When compared to its Cabernet Sauvignon or Merlot offspring, Cabernet Franc is often described as lighter, with more red than black fruit notes. Sometimes it’s also described as a bit more fragrant. As with all vinous things, the exceptions to these rules are multiple and a concentrated Cab Franc from a warm year (which seems to be every year now in Europe) can be just as rich and complex as any red wine. Still, the Loire Valley Cabernet Francs tend to show good, bright and lively acidity, which places them firmly in the camp of the vins gastronomiques.

Great wine pairing seems to be a chicken and egg game. Did the wine find the food, or the food the wine? Or if it isn’t, a third way of explanation would be to say they are symbiotic: most of the classic ones seem to involve matching the wines of a place to its foods. The Loire Valley is sometimes called the garden of France, as just about any French ingredient can be found, grown, or raised there. And, like the wine, a lot of it ends up in Paris.

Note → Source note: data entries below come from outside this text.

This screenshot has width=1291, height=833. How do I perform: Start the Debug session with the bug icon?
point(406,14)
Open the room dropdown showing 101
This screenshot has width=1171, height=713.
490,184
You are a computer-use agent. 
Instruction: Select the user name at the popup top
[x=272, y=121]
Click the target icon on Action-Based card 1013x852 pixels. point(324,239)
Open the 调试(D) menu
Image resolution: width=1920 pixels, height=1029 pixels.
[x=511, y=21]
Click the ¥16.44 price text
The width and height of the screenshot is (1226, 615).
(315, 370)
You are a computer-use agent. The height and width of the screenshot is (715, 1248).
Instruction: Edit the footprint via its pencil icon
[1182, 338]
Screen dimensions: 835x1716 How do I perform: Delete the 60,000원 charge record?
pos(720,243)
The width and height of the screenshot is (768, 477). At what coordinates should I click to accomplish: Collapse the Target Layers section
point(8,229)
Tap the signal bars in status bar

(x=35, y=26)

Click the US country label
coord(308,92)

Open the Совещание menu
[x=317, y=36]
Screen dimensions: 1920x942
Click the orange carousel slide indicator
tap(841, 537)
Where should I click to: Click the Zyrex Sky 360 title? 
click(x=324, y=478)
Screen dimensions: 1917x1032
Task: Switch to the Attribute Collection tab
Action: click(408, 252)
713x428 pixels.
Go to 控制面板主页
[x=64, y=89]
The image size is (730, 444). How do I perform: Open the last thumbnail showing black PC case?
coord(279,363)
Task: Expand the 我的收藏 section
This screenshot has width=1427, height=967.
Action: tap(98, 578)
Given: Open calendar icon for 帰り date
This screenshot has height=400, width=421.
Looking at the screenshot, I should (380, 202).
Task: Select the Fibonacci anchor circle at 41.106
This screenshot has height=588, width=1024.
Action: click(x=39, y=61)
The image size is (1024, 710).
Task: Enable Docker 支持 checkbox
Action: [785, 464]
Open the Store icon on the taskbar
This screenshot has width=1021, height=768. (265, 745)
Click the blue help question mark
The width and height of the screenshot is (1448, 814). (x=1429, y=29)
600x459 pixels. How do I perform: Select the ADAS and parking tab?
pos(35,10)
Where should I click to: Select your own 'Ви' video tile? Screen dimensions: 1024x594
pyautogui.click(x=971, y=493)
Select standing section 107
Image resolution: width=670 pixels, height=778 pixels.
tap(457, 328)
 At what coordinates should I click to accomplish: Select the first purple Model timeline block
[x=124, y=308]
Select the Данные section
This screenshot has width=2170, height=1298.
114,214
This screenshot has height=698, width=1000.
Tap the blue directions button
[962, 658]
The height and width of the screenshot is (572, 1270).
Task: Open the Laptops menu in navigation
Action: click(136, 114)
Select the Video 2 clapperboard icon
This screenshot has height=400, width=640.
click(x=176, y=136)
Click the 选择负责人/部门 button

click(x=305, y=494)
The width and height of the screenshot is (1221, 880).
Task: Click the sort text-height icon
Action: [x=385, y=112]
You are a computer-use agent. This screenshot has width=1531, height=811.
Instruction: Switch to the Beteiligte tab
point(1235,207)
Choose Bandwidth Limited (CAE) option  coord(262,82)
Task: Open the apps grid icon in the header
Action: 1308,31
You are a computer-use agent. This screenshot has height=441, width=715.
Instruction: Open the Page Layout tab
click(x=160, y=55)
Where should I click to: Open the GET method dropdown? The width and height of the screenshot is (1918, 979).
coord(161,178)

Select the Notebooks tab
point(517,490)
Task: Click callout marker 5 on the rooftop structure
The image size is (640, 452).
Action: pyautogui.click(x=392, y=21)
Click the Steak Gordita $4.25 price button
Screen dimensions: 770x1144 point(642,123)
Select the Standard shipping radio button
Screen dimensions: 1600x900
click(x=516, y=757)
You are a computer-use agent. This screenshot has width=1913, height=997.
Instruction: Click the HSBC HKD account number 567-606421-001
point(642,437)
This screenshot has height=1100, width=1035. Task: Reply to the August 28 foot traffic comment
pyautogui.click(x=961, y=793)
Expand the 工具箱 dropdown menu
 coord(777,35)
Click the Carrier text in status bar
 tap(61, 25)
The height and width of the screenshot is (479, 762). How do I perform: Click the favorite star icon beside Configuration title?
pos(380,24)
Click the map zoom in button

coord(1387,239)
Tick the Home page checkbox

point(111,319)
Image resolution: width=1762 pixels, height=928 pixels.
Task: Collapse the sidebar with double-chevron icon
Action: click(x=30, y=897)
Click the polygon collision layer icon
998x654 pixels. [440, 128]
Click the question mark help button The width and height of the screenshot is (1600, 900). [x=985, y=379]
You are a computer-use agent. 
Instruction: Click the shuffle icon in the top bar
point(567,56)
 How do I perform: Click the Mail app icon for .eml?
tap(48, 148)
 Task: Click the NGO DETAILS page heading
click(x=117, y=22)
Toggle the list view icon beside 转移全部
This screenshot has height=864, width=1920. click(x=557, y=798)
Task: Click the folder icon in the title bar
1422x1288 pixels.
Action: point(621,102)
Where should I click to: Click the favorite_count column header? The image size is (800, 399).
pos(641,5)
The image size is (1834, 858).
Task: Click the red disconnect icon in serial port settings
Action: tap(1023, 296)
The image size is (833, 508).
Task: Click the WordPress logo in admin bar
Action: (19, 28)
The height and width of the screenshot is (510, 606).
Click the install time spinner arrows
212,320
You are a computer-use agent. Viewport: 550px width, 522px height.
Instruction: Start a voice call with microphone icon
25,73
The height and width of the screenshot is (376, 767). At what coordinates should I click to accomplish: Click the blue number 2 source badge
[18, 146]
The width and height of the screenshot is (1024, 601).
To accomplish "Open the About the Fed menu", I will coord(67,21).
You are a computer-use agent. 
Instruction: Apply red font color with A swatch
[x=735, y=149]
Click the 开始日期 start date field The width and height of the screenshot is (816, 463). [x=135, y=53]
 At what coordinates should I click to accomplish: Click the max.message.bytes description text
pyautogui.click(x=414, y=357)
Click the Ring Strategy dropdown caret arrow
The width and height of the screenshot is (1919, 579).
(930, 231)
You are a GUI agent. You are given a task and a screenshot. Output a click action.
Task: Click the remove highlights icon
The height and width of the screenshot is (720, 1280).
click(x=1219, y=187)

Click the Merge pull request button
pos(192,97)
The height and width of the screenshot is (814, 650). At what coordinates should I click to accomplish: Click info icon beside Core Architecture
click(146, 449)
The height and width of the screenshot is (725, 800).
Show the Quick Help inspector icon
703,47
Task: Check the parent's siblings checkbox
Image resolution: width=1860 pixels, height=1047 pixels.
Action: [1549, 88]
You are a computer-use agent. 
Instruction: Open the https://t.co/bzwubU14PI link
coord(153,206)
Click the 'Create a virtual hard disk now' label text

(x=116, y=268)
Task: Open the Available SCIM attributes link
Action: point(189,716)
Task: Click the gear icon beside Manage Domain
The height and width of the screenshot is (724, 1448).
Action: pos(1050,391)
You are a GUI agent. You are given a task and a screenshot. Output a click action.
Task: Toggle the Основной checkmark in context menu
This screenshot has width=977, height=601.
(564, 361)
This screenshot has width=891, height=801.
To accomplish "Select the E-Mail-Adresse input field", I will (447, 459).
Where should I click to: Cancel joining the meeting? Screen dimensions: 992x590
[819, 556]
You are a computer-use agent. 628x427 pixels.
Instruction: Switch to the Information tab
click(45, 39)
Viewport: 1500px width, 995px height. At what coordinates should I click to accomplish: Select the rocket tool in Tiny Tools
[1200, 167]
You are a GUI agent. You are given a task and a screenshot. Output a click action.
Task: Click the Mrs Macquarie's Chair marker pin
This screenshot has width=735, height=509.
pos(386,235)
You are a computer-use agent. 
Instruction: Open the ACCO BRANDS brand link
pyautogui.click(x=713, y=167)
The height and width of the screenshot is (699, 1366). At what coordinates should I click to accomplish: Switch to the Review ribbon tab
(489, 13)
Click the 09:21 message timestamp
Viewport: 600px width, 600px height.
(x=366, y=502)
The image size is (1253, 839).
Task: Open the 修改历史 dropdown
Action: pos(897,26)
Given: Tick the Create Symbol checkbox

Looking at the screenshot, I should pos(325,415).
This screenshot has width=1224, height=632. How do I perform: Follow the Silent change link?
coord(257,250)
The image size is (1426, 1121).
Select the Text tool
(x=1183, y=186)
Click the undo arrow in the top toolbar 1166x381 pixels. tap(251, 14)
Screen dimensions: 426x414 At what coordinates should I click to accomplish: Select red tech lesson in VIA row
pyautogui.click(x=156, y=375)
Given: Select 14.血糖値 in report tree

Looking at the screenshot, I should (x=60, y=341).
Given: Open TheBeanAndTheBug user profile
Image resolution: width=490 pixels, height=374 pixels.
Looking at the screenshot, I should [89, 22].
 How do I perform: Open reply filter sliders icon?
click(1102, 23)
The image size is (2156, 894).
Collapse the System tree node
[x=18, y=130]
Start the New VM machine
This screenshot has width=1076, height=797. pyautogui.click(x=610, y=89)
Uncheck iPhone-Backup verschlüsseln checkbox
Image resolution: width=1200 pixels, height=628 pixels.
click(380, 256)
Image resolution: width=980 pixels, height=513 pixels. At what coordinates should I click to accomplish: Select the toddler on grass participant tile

There are lots of red wines that pair just fine with bistro fare—which is to say popular—foods of France, but there is a strong argument to be made that a typical Loire Valley Cabernet Franc is versatile enough to go with just about all of them: light enough for seafood or for white meats like sweetbreads, but also big enough for anything from calf’s liver to duck confit to good old steak frites. In this way, there are few home-cooked meals chez moi that wouldn’t welcome a glass of the lighter Cabernet.

All of this is why I was delighted to find a bottle of the 2018 Saumur-Champigny Lieu Dit Les Poyeux on the shelves of the Liquor Control Board of Ontario store near me. The French wine term lieu dit can be literally translated to “place said”, but might be more accurately (and poetically) transposed as “the place we call”. Les Poyeux is a hillside vineyard a little south of the Loire near the town of Sauzur-Champigny, which is famous for its caves.

Since before recorded history, those caves have been carved out of the soft yellow chalky limestone the locals call tuffeau. Lightweight, it’s easy quarry and ideal for floating up or down a river to build so many cathedrals, abbeys and fairytale castles, like the big one nearby at Saumur. It’s also fantastic at letting vines grow long roots deep into it, in search of water and minerals dissolved therein. Of all the red wine regions of the Loire, Saumur-Champigny has the most tuffeau, which makes wines that are paradoxically both soft and deep in flavour.

The Les Poyeux is made by a co-operative begun in the 1950s, named after two of its founding farmers: Marcel et Robert. Like a Clos in Burgundy, individual farmers claim particular rows at Les Poyeux, and the co-operative happens to have six there that contribute to the wine. In concert, the farmers leave their Cabernet late on the vines, typically picking well into October, then the must is left to macerate on its skins for 22 days, to bring out a brooding, blackberry fruited wine despite its light strawberry nose. Mixed into this is the telltale Loire Cabernet Franc note of pencil shavings. Also, it’s $19 a bottle.

The Marcel et Robert 2018 Saumur-Champigny Lieu Dit Les Poyeux is a great deal, and there are many other great Loire deals to be had, if you are lucky enough to be in a market with an allotment of it, now and again. Of course, there are lots of more expensive, and more sophisticated, Saumur-Champigny Cabernet Francs out there, mostly sold by the case to restaurants or collectors. And also wines from neighbouring regions like Chinon and Bourgueil that are worth checking out if you can find them. The upshot is that the red grape that made it in the Loire when it was too cold for much of anything else to work is having a bit of a moment in warmer times, and more often than not it’s worth a try.